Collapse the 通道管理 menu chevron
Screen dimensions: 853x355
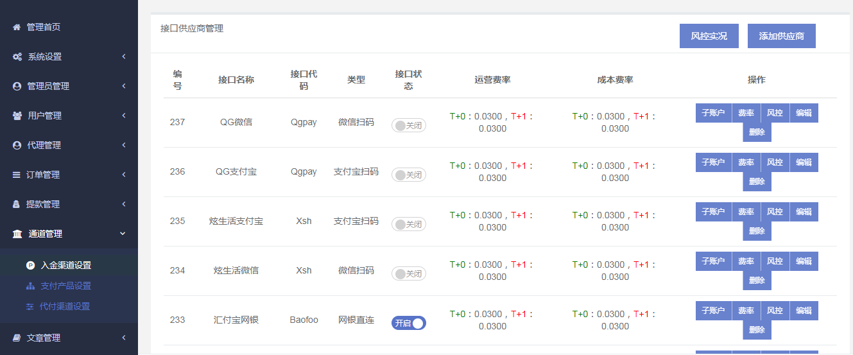click(x=123, y=234)
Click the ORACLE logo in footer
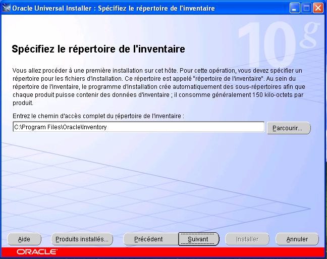This screenshot has width=327, height=259. [x=37, y=251]
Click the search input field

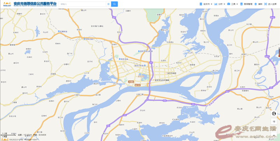(x=82, y=4)
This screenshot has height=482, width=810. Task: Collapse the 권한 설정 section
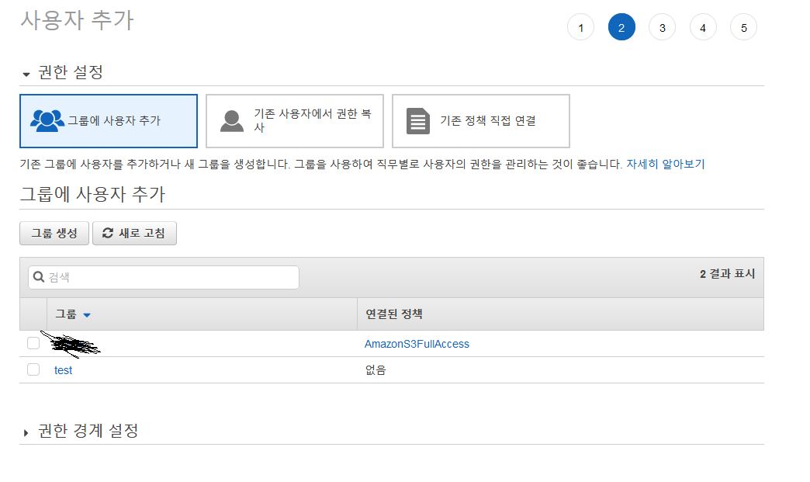(26, 74)
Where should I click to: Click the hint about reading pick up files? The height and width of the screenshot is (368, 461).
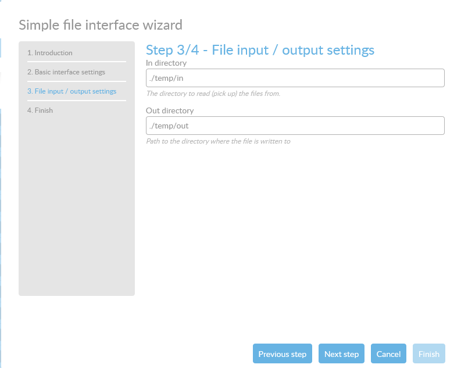coord(213,94)
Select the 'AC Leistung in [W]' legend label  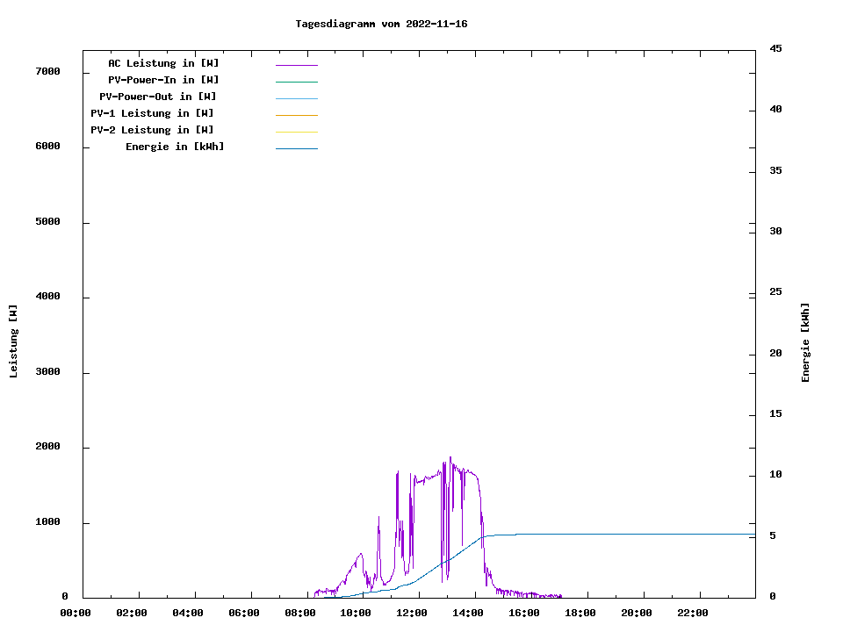163,63
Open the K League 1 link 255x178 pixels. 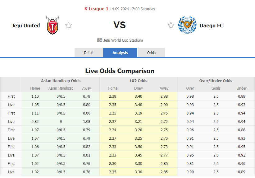point(96,9)
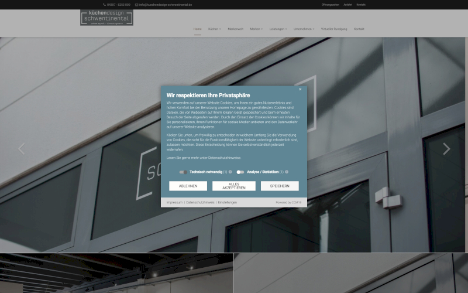The width and height of the screenshot is (468, 293).
Task: Open info icon next to Technisch notwendig
Action: [230, 172]
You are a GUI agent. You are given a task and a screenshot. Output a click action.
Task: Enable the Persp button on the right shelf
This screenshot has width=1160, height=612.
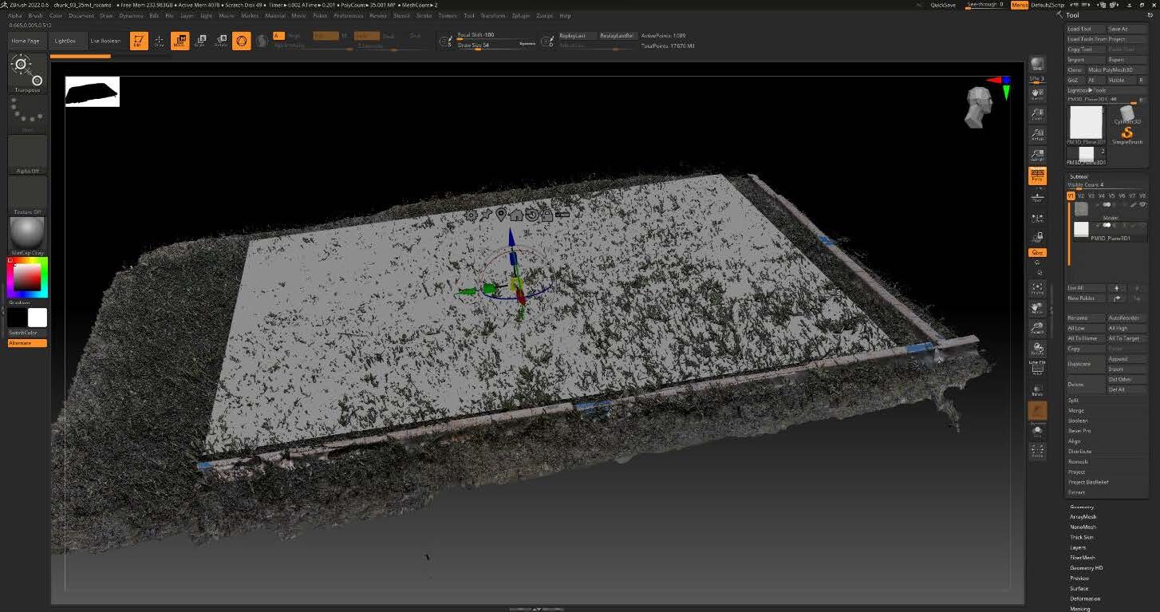1037,174
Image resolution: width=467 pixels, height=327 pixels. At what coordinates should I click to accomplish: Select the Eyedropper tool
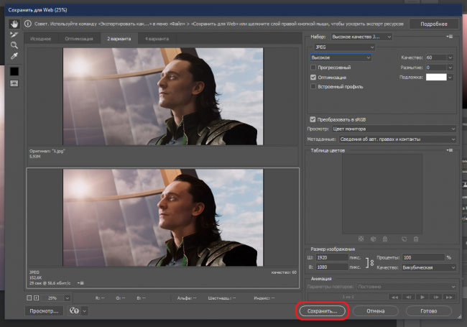click(x=14, y=56)
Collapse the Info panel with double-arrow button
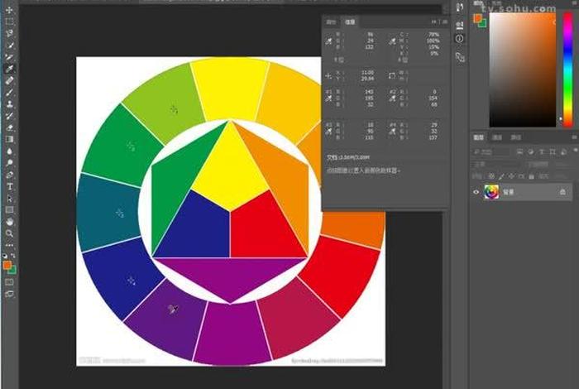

===

### EXERCISE GOAL
Reproduce the entries word for word, starting at the line that contains "Image resolution: width=467" and continuing through the end of the entries. Omit the pictures.

### SOLVED EXERCISE
Image resolution: width=467 pixels, height=327 pixels. At what coordinates should I click to accomplish: Select the Eyedropper tool
click(x=14, y=56)
Collapse the Info panel with double-arrow button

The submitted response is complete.